Document excerpt:
* * * *

Ultimately, attention should be given to two major topics: first, the identification of life-evoking geometrical properties that might provide a link between the original essence of the city and its physical manifestation; second, the process of implementation, especially identifying a way of governance by which each step of planning and implementation flows from preceding steps and points toward the next step in the process.

5- Analysing the influence of chronological evolution in Arab Cities is essential to understanding the complexity of the current urban problems. While the performance criteria may be clear at the outset, it is important that designers and planners give up their egos and accept a role that does not specify the final form, but rather the intermediate processes that will generate that form. Every country/culture must have a cultural reference point. This understanding of the context should not be interpreted as nostalgic behaviour, rather, appreciation to this organic evolution of the city. For years now, planners and architects are lagging behind, still trying to treat the problems of the Arab city as either simple two-variable problems of simplicity (this many jobs over here, that many houses over there) or problems of statistical populations to be managed, almost as files in a drawer. They misunderstood the kind of problem the Arab city is with devastating results, producing 'copy' & 'paste' shallow solutions created somewhere else for different context.

* * * *

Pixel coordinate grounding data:
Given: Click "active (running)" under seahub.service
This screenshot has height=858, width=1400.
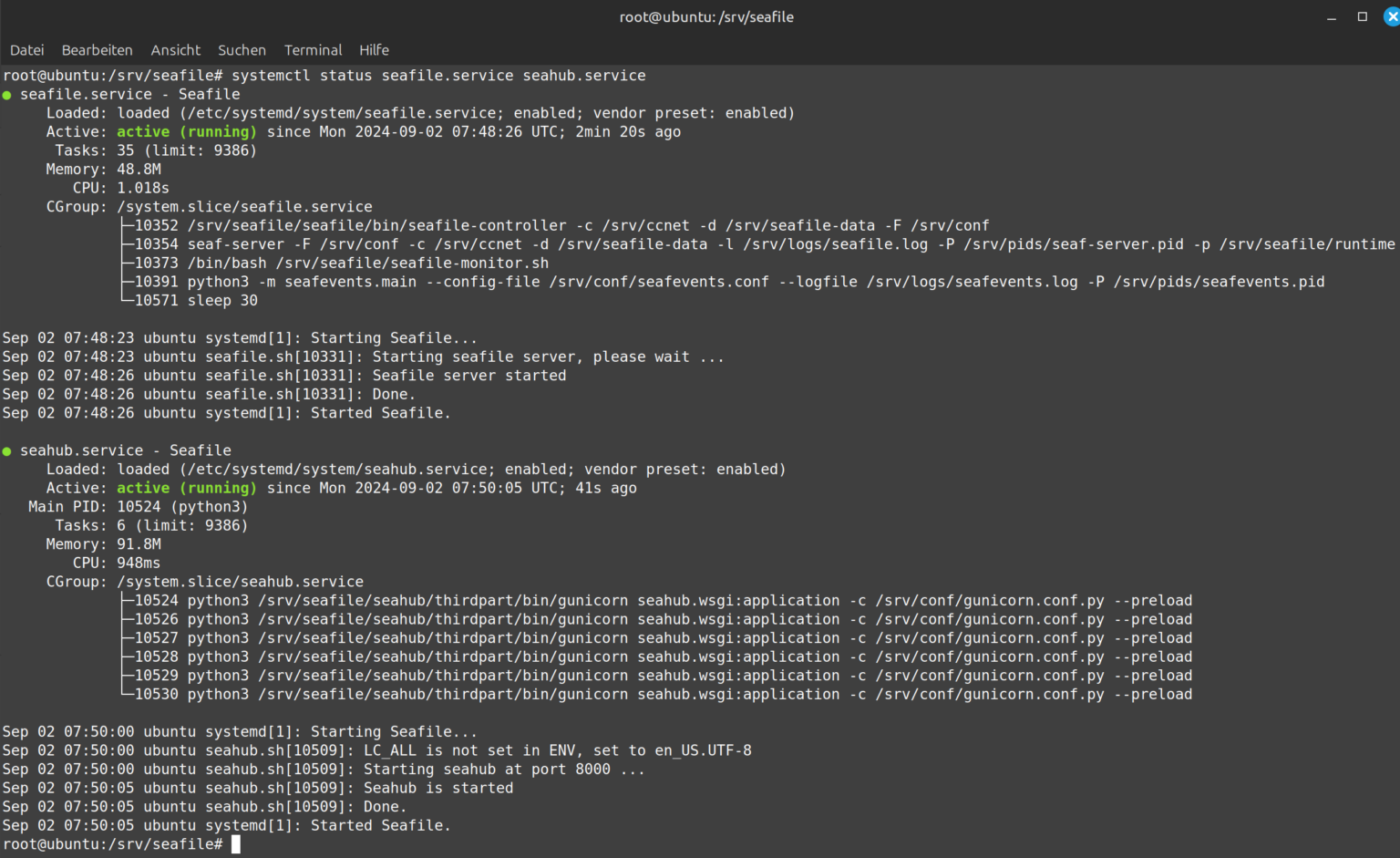Looking at the screenshot, I should 186,489.
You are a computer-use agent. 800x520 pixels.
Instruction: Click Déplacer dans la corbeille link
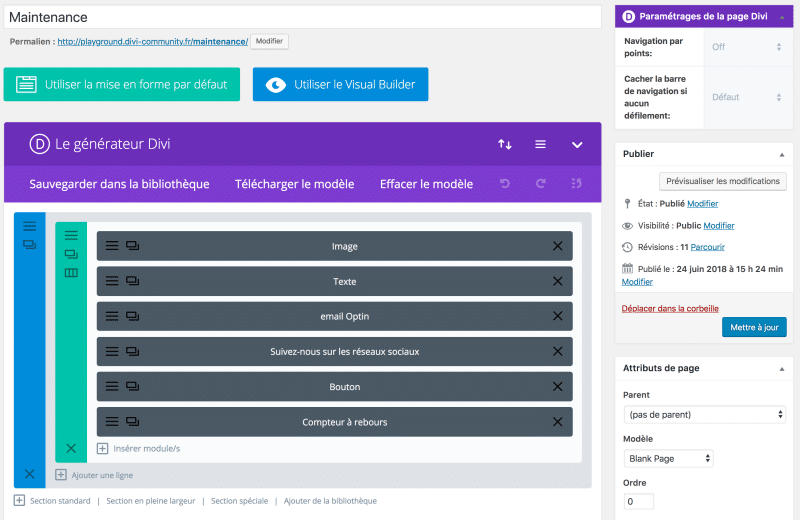[x=670, y=308]
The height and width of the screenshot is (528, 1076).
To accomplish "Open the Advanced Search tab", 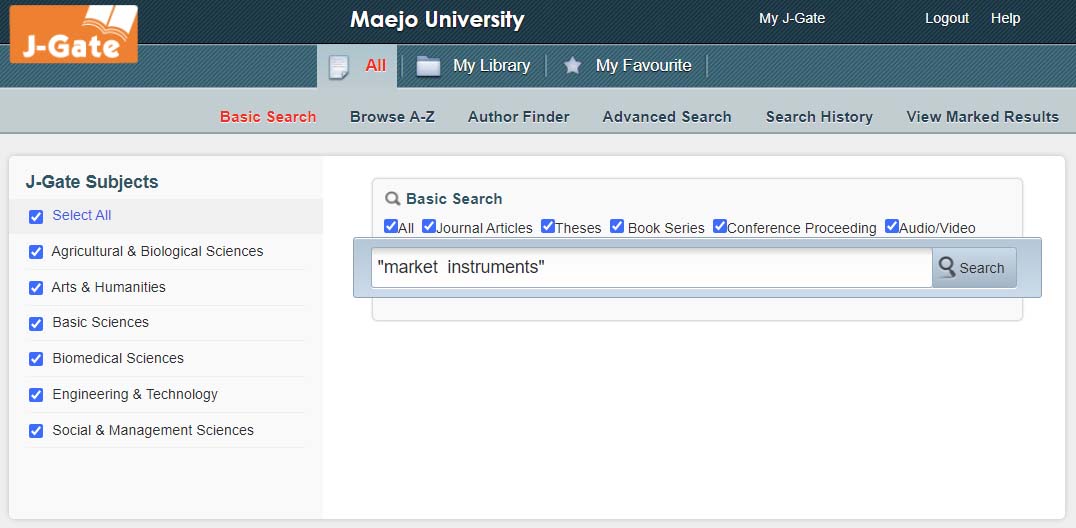I will click(x=667, y=117).
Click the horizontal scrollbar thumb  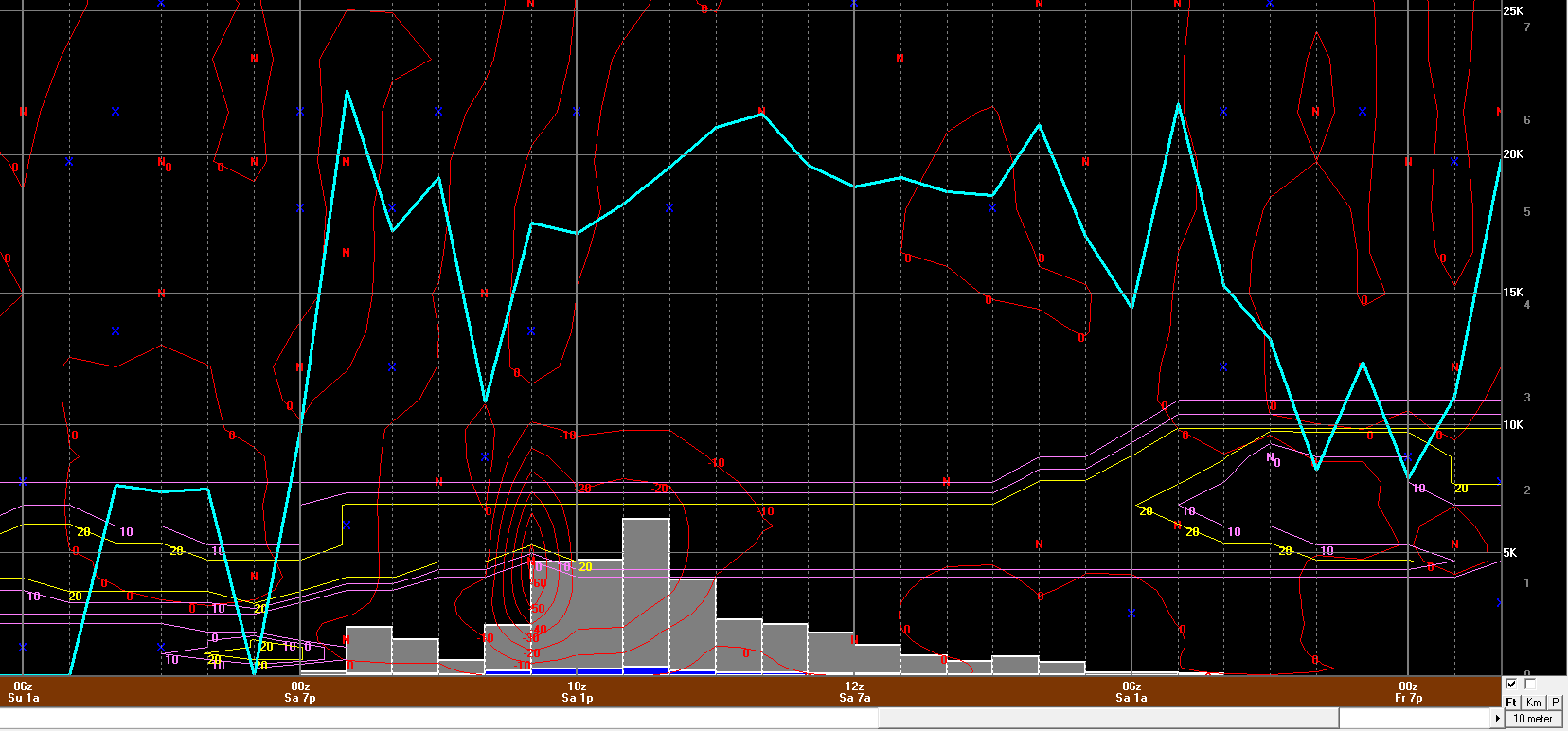1108,719
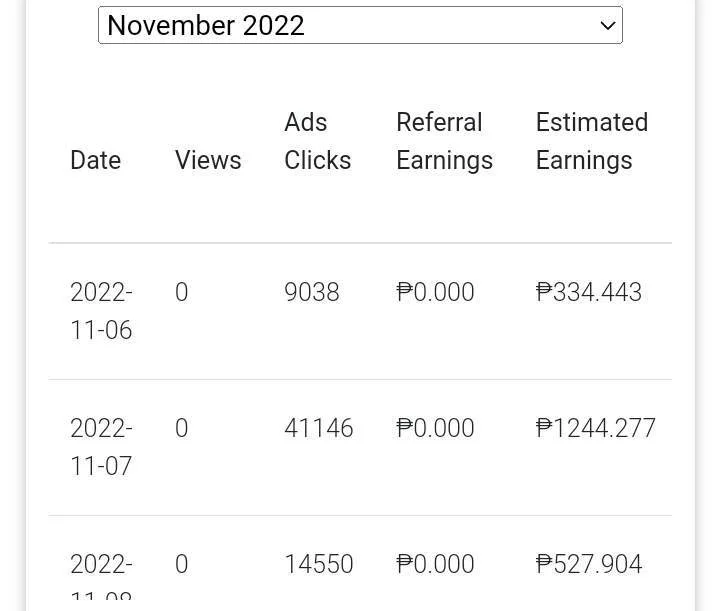This screenshot has height=611, width=720.
Task: Click the views value for 2022-11-06
Action: pos(181,292)
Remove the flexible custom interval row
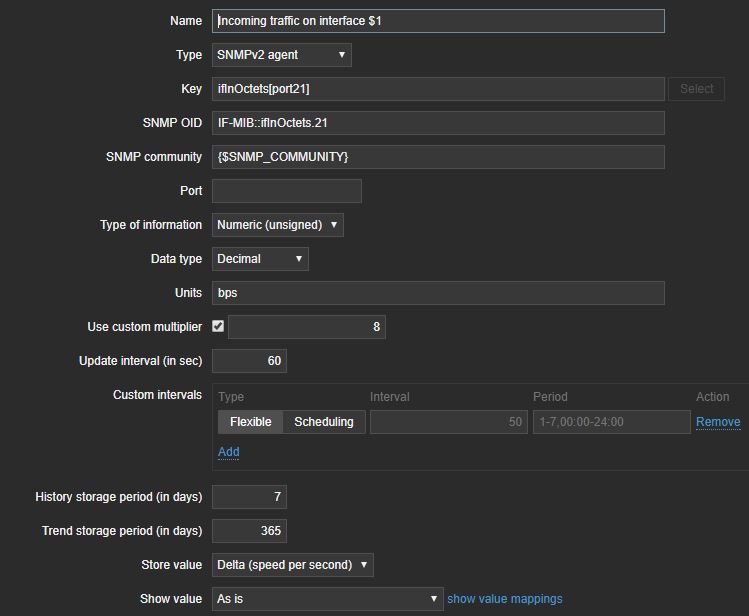749x616 pixels. [718, 422]
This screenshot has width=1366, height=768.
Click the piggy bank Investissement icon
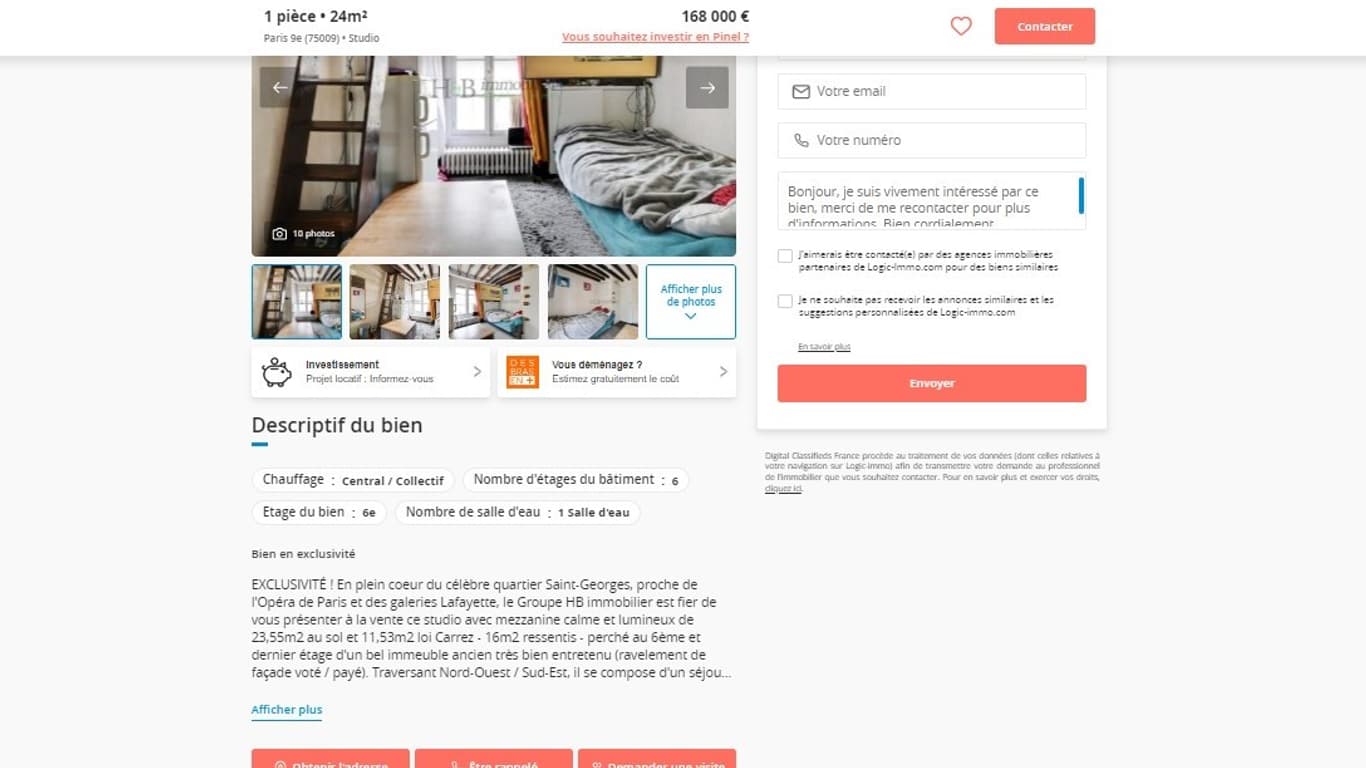[x=277, y=372]
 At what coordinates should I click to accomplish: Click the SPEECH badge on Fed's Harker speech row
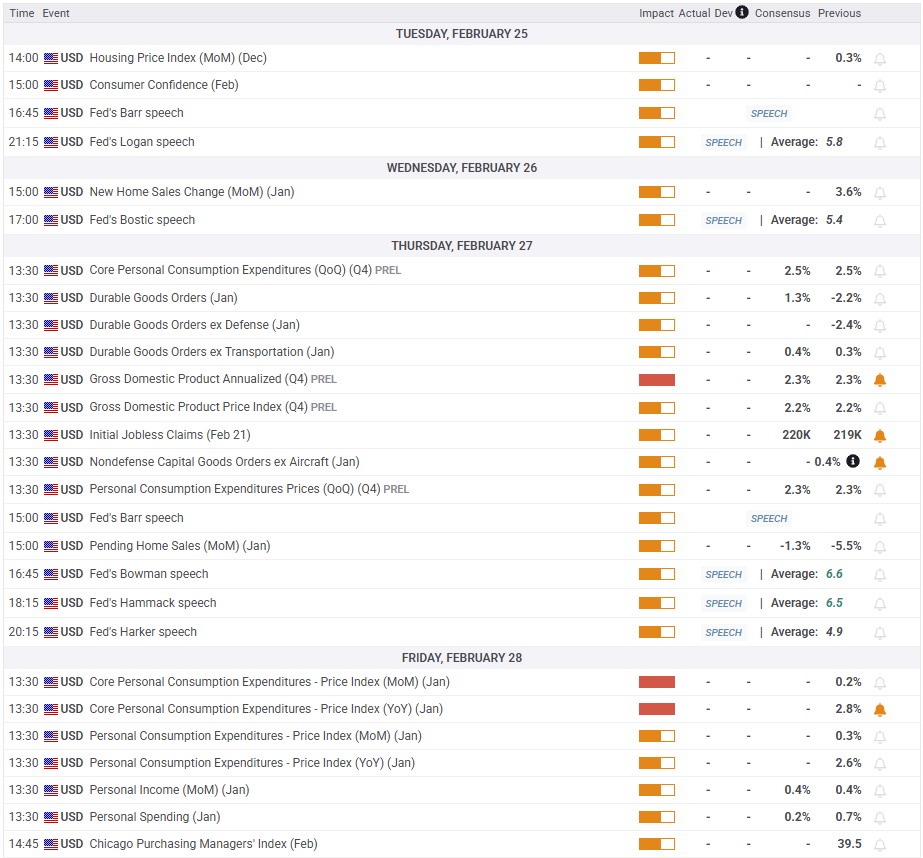click(x=723, y=632)
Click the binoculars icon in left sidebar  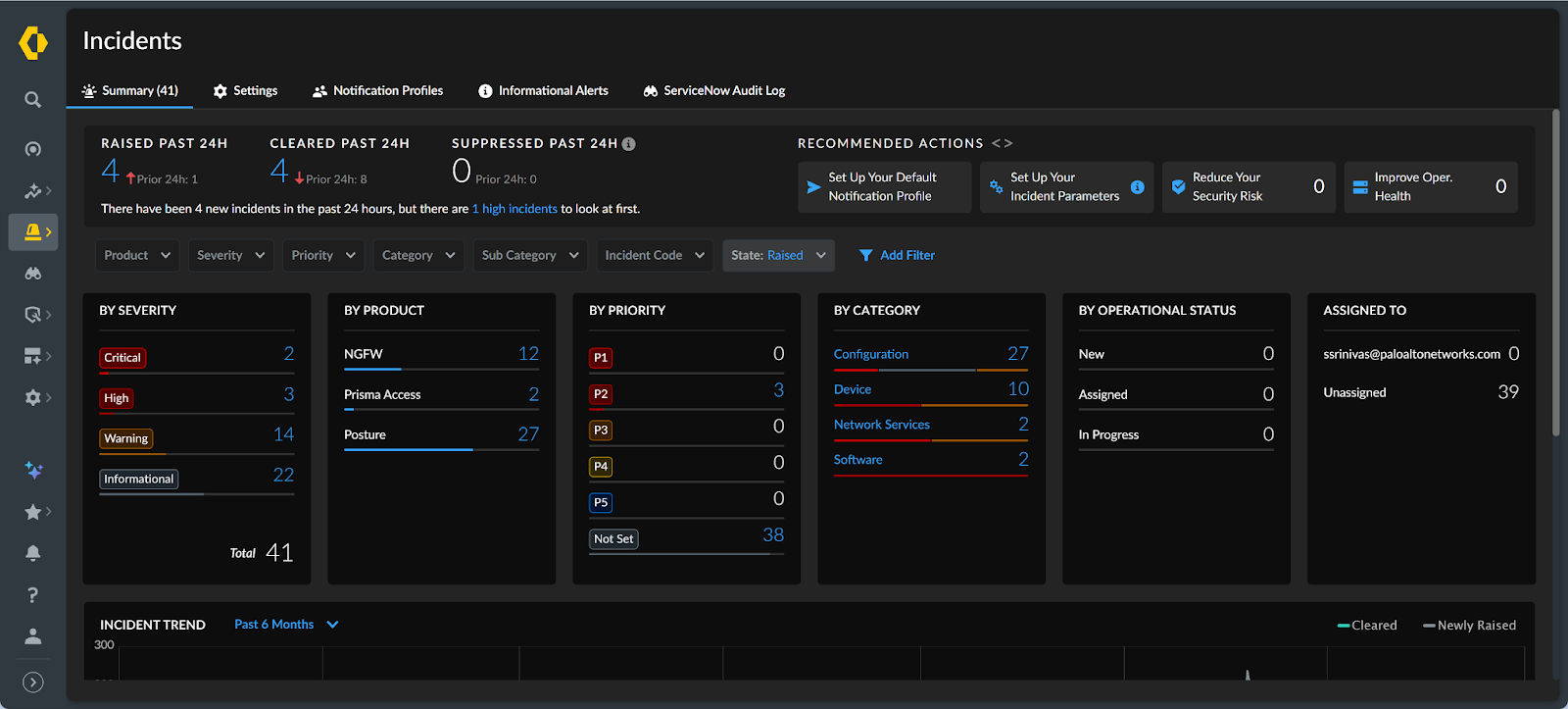(32, 274)
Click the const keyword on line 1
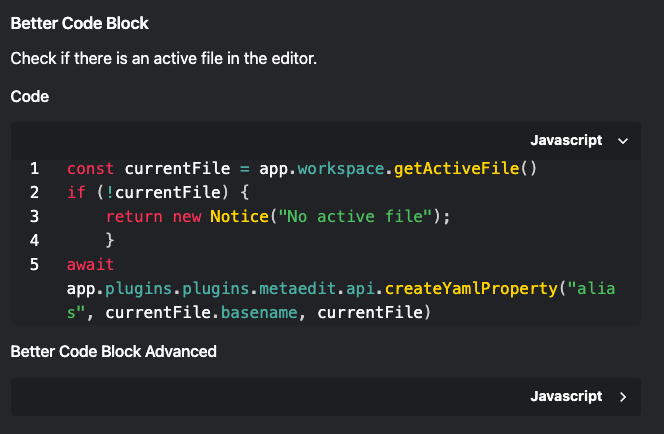Image resolution: width=664 pixels, height=434 pixels. click(91, 168)
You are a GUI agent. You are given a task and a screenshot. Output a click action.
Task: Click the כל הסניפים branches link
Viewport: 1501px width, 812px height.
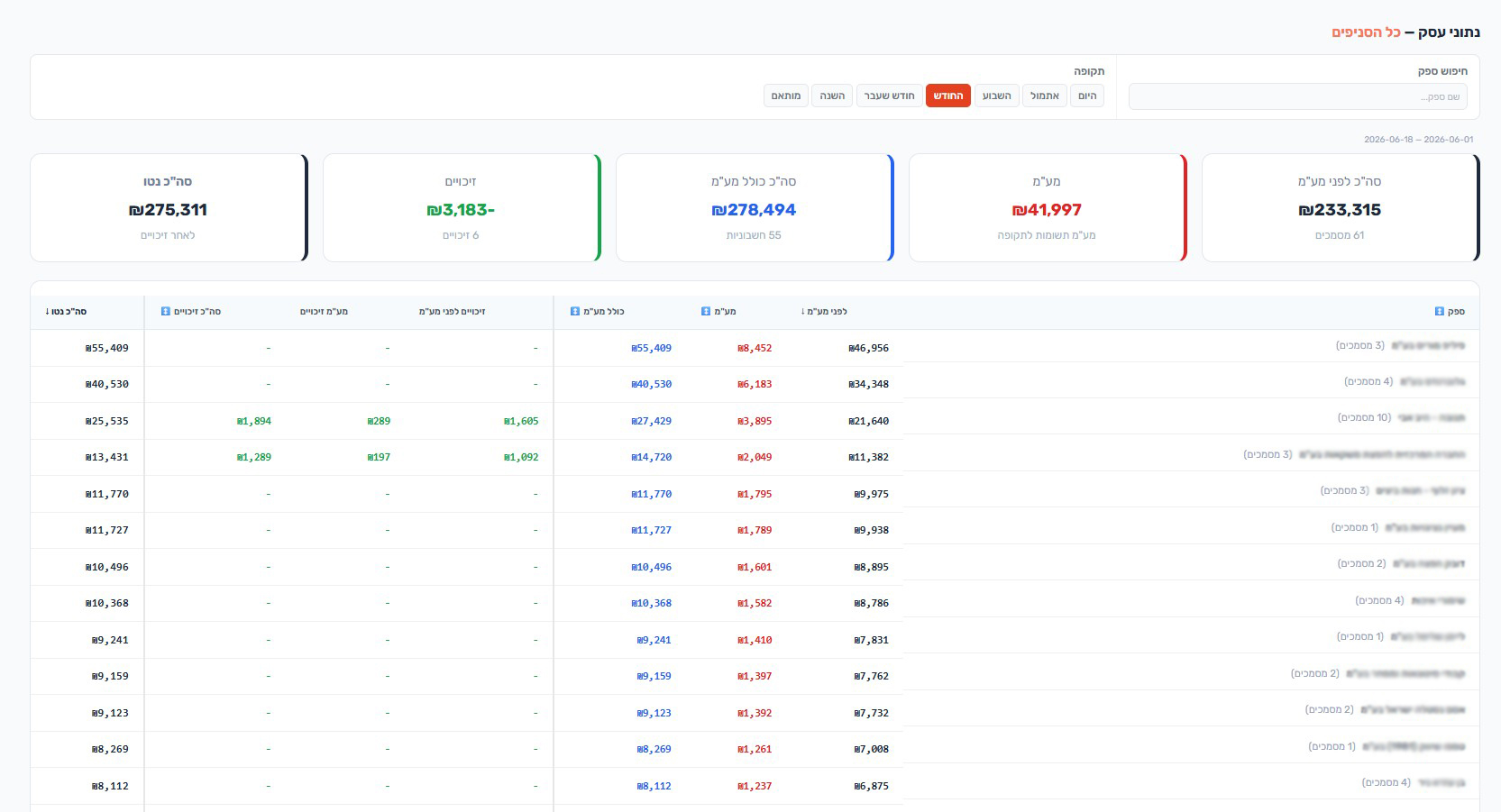(1366, 32)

* * * *

Set of tasks:
1/ From the text on Arab cities, list each thing it describes as something that should, must, or is essential or important to happen.
2/ Pick up the text on Arab cities after its final sentence and carry it forward.
This material is separate from the text on Arab cities and stands on its own.

Task responses:
1/
- Attention should be given to two major topics: the identification of life-evoking geometrical properties, and the process of implementation.
- Analysing the influence of chronological evolution in Arab Cities is essential to understanding current urban problems.
- Designers and planners should give up their egos and accept a role that specifies the intermediate processes rather than the final form.
- Every country/culture must have a cultural reference point.
- The understanding of the context should not be interpreted as nostalgic behaviour.

2/
The work of Christopher Alexander is informing here. The cultural values that influence the way the city would want to grow are not a vague feeling of relationship with biological forms. It is not an analogy. It is a specific structural quality: ‘‘namely, each of these cities grew as a whole, under its own laws of wholeness’’. These ‘‘laws of wholeness’’ should be developed in detailed structural logic, to propose a method by which this quality can be attained again in a contemporary context not through a conventional kind of master plans, structural plans or city visions as we see these days, but through a process involving the sequential collaboration of local planners and residents that accounts for globalization forces, technology, environmental concerns and integrated transport solutions, etc. . To cope with this complexity, a methodology must therefore incorporate an ‘‘argumentative process’’ within a network of issues. Where, the consultant “designer” is no longer a solitary ‘‘expert’’ but a collaborator with the client and with other experts. This is a challenge to the very idea of urban design as an act of conventional schematic ‘‘master planning’’, and an assertion that design must be a continuous evolutionary response to a complex of urban conditions.

To be continued..

Doug Giles, MPIA, MCIP, RPP

Urban Planning Specialist

10 年

One of the major challrnges for urban planning in the region is that terms like strcture plan, framework plan, master plan etc. are used without being clear about the objectives of and level of detail within a spatial plan. Point 5 is interesting and thought provoking. However in my experience I would suggest it is not those in planning that have the egos that should be left aside. Perhaps the author hasn't been in a room full of politicians and developers when significant planning decisions are being made...in any country.

Stephen Goldie

City Planning Advisor at the Department of Municipalities and Transport

10 年

Hi Jai, it depends which state you're in. WA does structure plans quite well.

Stephen Goldie

City Planning Advisor at the Department of Municipalities and Transport

10 年

Finally! Someone in the ME who understands the importance of structure plans as a key element in both physical and social planning, and that they should have a 20 year life, not just until a few thousand houses are built. Thanks Rafik - looking forward to part 2 of your post.

Michael Stitt Ph.D

Design Manager (Landscape + Infrastructure)

10 年

A very enjoyable and interesting read. Many kind thanks Rafik.